И все же надо говорить то, что он собирался говорить. И словами, которые много раз повторял про себя в камере, Саша рассказал про конфликт с Азизяном, про стенгазету, про Сольца.
– Но ведь вы говорите, что ЦКК вас восстановила?
– Да, восстановила.
– Значит, вас арестовали не поэтому, а еще из-за чего-то…
– Больше нет ничего.
– Посудите, Панкратов, неужели вас арестовали из-за спора с преподавателем бухгалтерии или из-за неудачного номера стенгазеты? Мы здесь из пушки по воробьям стреляем? Странное у вас представление об органах Чека.
– Какое обвинение мне предъявляется?
– Хотите формального обвинения? Думаете выиграть на этом?
– Я хочу знать, за что арестован.
– А мы хотим, чтобы вы сами это сказали. Мы даем вам возможность быть честным и откровенным перед партией.
– Скажите, в чем вы меня подозреваете, и я отвечу.
– С кем вы вели контрреволюционные разговоры?
– Я? Ни с кем! Я не мог их вести.
– А кто с вами вел?
– И со мной никто не вел.
– Вы настаиваете на этом?
– Да, настаиваю.
Дьяков нахмурился, переложил бумаги на столе…
– Ну что ж, очень жаль. Мы ожидали от вас другого. Вы не хотите быть правдивым и искренним. Это не улучшит вашего положения.
– Кроме истории в институте, я ничего за собой не знаю.
– Значит, вас арестовали ни за что ни про что? Мы сажаем невинных людей? Вы даже здесь продолжаете контрреволюционную агитацию, а ведь мы не жандармерия, не Третье отделение, мы не просто карательные органы.
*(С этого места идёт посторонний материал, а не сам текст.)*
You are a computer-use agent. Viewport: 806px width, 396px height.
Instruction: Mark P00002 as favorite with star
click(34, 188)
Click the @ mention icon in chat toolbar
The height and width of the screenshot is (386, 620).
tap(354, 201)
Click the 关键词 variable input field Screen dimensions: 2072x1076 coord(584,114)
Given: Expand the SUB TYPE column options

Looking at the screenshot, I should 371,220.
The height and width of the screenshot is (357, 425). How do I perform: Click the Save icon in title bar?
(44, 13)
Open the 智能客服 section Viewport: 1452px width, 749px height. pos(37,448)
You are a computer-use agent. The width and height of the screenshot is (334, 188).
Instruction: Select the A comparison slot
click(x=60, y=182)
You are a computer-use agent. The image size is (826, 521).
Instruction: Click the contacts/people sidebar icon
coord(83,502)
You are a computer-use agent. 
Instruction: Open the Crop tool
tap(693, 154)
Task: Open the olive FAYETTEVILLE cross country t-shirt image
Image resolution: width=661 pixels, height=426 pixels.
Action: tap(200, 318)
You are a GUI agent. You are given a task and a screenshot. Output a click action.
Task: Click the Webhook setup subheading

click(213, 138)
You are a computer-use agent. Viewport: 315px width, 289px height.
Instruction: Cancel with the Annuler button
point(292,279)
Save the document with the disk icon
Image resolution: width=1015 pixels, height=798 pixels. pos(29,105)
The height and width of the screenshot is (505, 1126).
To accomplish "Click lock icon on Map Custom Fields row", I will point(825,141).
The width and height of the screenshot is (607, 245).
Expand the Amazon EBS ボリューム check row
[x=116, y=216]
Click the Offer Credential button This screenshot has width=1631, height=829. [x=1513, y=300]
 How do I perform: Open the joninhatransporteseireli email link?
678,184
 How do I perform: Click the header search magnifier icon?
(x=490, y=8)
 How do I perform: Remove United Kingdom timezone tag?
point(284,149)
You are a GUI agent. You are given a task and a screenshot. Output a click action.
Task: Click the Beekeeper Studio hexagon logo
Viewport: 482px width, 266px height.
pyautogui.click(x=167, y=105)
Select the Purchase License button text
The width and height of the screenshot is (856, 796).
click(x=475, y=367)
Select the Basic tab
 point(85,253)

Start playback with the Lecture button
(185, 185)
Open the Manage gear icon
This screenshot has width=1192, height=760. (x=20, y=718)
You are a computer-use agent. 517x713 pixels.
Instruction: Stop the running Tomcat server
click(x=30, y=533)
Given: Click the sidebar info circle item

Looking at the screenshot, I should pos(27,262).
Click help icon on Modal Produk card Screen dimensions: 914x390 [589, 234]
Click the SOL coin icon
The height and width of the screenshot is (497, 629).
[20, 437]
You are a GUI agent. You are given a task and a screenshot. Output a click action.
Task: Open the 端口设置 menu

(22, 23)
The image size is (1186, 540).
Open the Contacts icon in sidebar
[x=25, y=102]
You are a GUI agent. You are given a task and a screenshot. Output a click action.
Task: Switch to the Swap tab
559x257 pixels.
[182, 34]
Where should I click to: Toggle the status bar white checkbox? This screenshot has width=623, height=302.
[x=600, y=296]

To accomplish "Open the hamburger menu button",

Мы вооруженный отряд партии. А вы двурушник, Панкратов, вот вы кто!
– Вы не смеете так меня называть!
Дьяков ударил кулаком по столу.
– Я вам покажу, что я смею и чего не смею! Думаете, в санаторий приехали? У нас тут есть и другие условия для таких, как вы. Двурушник! В вас кулаки не стреляли из обреза. Вы всю жизнь просидели на шее у рабочего класса и до сих пор сидите на шее государства, оно вас учит, платит вам стипендию, а вы его обманываете!
Некоторое время он хмуро молчал, потом недовольно, как бы выполняя ненужную и бесполезную обязанность, сказал:
– Ну что ж, запишем, что вы здесь наговорили.
Он начал писать, изредка задавая Саше короткие вопросы: когда и с кем выпускал газету, когда произошел конфликт с преподавателем по учету и по какому поводу, когда и где его исключали, какие обвинения при этом предъявляли?
Кончив писать, он протянул листок Саше.
– Прочитайте и подпишите.
И откинулся назад. Саша чувствовал на себе пристальный взгляд. Дьяков следил за выражением его лица, пользовался свободной минутой, чтобы хорошенько его рассмотреть. Все записано правильно, но как-то односторонне. Выпустили к празднику номер стенгазеты, поместили в нем эпиграммы, опошляющие ударничество, участвовали в этом такие-то, исключен ячейкой и райкомом… Конечно, все это пишется для формы, чтобы зафиксировать допрос, причина ареста, по-видимому, в другом.